Purpose: This study aimed to elucidate the optimal cumulative cisplatin dose (CCD) for concurrent chemoradiotherapy (CCRT) according to the post-induction chemotherapy (IC) plasma Epstein-Barr virus (EBV) DNA level.
Results: EBV DNA was detected and undetected in 179 and 370 patients, respectively. Of the entire cohort, 73/549 (13.3%) patients received a total CCD ≥ 160 mg/m2 and 476/549 (86.7%) patients, <160 mg/m2. CCD enhancement was not associated with a survival benefit in patients with undetected EBV DNA after IC. However, among patients with post-IC detectable EBV DNA, higher 3-year PFS and locoregional relapse-free survival (LRFS) rates were observed in those who received a CCD ≥ 160 mg/m2. Multivariate analysis also showed CCD was an independent prognostic factor for PFS and LRFS in patients with post-IC detectable EBV DNA.

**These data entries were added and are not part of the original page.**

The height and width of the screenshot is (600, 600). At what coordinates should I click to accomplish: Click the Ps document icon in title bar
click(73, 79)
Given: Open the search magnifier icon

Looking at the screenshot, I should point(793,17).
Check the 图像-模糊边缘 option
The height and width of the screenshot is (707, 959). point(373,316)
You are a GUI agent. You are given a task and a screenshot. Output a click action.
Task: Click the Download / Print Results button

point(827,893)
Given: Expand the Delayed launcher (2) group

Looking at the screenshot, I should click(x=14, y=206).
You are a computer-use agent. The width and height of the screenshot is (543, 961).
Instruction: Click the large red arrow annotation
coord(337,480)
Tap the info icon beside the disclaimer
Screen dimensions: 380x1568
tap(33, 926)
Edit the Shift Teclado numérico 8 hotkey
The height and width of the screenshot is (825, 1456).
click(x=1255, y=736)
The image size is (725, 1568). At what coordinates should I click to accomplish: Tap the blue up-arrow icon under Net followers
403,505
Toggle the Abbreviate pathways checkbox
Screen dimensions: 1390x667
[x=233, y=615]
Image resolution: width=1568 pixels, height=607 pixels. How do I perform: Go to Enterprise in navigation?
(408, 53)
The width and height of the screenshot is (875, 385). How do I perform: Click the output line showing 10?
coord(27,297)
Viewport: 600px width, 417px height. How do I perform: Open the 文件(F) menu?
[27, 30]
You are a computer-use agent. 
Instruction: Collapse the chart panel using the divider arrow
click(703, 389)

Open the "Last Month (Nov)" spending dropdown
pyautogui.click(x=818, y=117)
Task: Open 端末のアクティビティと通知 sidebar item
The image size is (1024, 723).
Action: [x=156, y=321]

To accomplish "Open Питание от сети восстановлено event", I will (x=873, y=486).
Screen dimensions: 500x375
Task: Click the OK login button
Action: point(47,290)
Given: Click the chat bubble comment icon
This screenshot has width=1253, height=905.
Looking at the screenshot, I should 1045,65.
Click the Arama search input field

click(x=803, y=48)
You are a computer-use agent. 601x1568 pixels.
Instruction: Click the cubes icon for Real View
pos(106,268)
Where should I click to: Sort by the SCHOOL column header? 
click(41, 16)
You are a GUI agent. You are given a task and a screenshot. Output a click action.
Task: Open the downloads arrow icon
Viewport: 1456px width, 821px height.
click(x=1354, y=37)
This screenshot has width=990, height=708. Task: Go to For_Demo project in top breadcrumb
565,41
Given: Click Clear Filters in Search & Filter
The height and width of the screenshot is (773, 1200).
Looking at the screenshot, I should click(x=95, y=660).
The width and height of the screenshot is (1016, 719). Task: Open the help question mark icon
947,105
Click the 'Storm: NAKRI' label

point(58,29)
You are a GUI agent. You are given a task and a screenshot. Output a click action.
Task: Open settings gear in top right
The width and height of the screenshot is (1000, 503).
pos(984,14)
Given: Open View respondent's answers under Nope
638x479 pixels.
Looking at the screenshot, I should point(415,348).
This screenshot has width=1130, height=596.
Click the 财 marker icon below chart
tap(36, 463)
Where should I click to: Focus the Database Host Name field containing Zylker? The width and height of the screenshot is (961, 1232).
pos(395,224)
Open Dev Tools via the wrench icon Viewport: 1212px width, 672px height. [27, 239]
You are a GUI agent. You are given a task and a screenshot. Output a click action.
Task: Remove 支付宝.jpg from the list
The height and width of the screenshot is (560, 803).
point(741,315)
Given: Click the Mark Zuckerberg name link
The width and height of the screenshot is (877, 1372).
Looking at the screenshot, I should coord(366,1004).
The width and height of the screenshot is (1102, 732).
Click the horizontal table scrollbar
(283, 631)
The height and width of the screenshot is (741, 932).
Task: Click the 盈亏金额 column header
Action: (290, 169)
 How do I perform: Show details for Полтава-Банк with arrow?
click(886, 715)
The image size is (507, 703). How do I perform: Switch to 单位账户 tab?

Conclusions: CCD enhancement was not associated with a survival benefit in patients with undetected EBV DNA after IC. However, among patients with post-IC detectable EBV DNA, those receiving ≥160 mg/m2 CCD showed significantly improved 3-year PFS and LRFS.
Methods: NPC patients (549) treated with IC and CCRT were included. Prognosis was assessed using a multivariate Cox proportional hazards model. Furthermore, grade 1-4 toxicities were compared between different CCD groups.
Keywords: EBV DNA; cumulative cisplatin dose; induction chemotherapy; nasopharyngeal carcinoma.